Conversations, community and collegiality: Exploring the effect of blogging on teaching and learning practice

Conversations, community and collegiality: Exploring the effect of blogging on teaching and learning practice.

School:  USG  (Institute for Academic Development)

Team Members:  Jenny Scoles, Hazel Christie, Nina Morris, Karen Howie

Abstract

The Teaching Matters blog has become a key channel though which to showcase the many exciting initiatives around teaching and learning at The University of Edinburgh and, anecdotally, operates as an important spark for discussions that can change individuals’ practices. The range of analytics and reader statistics currently available to us, however, do not provide an adequate overview of user interaction with the blog and, if taken at face value, could suggest that it is failing to ‘have impact’. This project seeks to provide a more nuanced view, building on a preliminary study (within the IAD) that explored how and why staff and students engaged with the blog.

Using qualitative and innovative techniques, the project will:

(1) map the motivation of (UoE) staff and students to engage with Teaching Matters;

(2) explore how conversations generated by blog posts travel;

(3) examine what this engagement looks like, and how it can be evidenced as having ‘impact’; and,

(4) investigate how Teaching Matters might further support the informal sharing of excellent practices and community building.

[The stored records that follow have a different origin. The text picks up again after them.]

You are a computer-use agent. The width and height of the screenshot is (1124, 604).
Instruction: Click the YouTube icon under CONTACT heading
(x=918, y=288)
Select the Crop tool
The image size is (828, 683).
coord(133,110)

The findings will help us to understand how better to support conversations, community building and collegiality around teaching and learning, to better identify the types of physical, intellectual and temporal spaces that can stimulate and encourage dialogue and debates on teaching and learning, enhance Teaching Matters as an online resource for teaching and learning, and provide a valuable contribution to the literature on blogging as a means of developing informal professional communities and dialogue in education.